Benford’s law was first expounded by Simon Newcomb, an astronomer, in the year 1881, after he observed that the first few pages of logarithmic tables (which were used a lot by astronomers for calculations) wore out faster than the last ones. The law was rediscovered by Frank Benford, a physicist in 1932, after he analyzed 20,229 entries from 20 different sources which tabulated quantities as disparate as catchment areas of 335 rivers, specific heats of 1,389 chemical compounds, numbers taken from Reader’s Digest articles and front pages of newspapers, American League baseball statistics, and the street addresses of the first 342 people listed in the book American Men of Science [3,6]. Since then, the law has been found to hold true for many other sources, including lists of commonly used physical constants, half-lives of radioactive substances, and populations of 3,141 counties as determined in the 1990 US census [6]. In 1996, Theodore Hill gave a general mathematical explanation for the widespread occurrence of this logarithmic distribution [6].

Is Benford’s law a mere mathematical curiosity?
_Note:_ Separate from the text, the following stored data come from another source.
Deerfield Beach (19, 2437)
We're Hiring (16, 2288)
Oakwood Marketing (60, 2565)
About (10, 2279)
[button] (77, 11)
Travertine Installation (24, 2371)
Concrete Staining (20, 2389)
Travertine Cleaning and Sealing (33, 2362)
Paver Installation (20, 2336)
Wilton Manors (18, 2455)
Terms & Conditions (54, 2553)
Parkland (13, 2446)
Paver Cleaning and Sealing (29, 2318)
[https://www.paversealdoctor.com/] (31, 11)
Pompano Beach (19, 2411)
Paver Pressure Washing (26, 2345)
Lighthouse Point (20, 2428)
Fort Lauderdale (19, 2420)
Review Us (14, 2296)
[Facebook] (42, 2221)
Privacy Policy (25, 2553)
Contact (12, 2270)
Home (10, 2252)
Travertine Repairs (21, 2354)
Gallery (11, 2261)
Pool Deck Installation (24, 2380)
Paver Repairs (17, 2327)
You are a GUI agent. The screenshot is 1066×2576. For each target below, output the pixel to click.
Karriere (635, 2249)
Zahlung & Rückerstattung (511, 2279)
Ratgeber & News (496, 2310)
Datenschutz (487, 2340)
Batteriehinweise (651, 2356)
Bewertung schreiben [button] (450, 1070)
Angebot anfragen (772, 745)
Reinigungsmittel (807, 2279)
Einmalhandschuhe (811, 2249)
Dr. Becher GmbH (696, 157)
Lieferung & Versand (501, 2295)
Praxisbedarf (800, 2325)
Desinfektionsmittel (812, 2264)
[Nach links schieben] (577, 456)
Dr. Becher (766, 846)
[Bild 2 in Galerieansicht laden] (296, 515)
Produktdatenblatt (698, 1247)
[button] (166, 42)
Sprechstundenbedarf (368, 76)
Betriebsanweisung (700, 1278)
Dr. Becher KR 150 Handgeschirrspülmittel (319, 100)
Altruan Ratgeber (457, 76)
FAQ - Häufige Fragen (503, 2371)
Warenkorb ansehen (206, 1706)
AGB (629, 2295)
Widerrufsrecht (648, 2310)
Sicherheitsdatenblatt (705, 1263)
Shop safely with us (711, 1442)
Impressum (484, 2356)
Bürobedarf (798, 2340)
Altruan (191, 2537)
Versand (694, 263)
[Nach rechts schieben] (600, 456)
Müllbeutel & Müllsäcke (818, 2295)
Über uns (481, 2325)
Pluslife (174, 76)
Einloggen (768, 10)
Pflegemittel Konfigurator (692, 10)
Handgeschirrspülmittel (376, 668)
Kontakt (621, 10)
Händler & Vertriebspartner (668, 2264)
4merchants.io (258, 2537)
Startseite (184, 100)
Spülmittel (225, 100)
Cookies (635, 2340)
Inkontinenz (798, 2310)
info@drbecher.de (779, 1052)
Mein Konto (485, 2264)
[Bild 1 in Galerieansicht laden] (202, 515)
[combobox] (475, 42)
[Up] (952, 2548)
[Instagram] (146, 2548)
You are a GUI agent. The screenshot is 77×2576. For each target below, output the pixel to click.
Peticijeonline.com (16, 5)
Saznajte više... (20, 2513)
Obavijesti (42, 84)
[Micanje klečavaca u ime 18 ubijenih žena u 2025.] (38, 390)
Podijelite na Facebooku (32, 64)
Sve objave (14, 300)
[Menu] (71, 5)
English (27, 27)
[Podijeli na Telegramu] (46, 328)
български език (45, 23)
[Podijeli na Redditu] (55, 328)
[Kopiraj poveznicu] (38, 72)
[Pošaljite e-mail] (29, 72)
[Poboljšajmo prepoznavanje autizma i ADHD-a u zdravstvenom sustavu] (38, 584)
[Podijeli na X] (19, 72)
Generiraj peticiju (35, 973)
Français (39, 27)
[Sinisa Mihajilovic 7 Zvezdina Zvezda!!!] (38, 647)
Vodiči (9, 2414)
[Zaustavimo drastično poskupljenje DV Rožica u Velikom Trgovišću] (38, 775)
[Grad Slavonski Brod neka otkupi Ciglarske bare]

Not quite. Apparently, numbers in “honest” tax returns and other financial documents tend to follow the logarithmic distribution, whereas “faked” numbers deviate from the distribution. In 1995, the District Attorney’s office in Brooklyn stated that this test identified all seven cases of admitted financial fraud that it had handled. Incidentally, the test was also applied to former President Bill Clinton’s tax return, but found nothing wrong with it except for rounding-off of certain numbers. More applications of this law in detecting accounting fraud are described in reference 5.

References:

1. http://en.wikipedia.org/wiki/Benford’s_law

2. http://mathworld.wolfram.com/BenfordsLaw.html

3. http://www.rexswain.com/benford.html

4. http://plus.maths.org/issue9/features/benford/index-gifd.html

5. http://www.aicpa.org/pubs/jofa/may1999/nigrini.htm

6. Theodore P. Hill,”A Statistical Derivation of the Significant-Digit Law,” Stat. Sci. 10, no. 4 (1996): 354-363.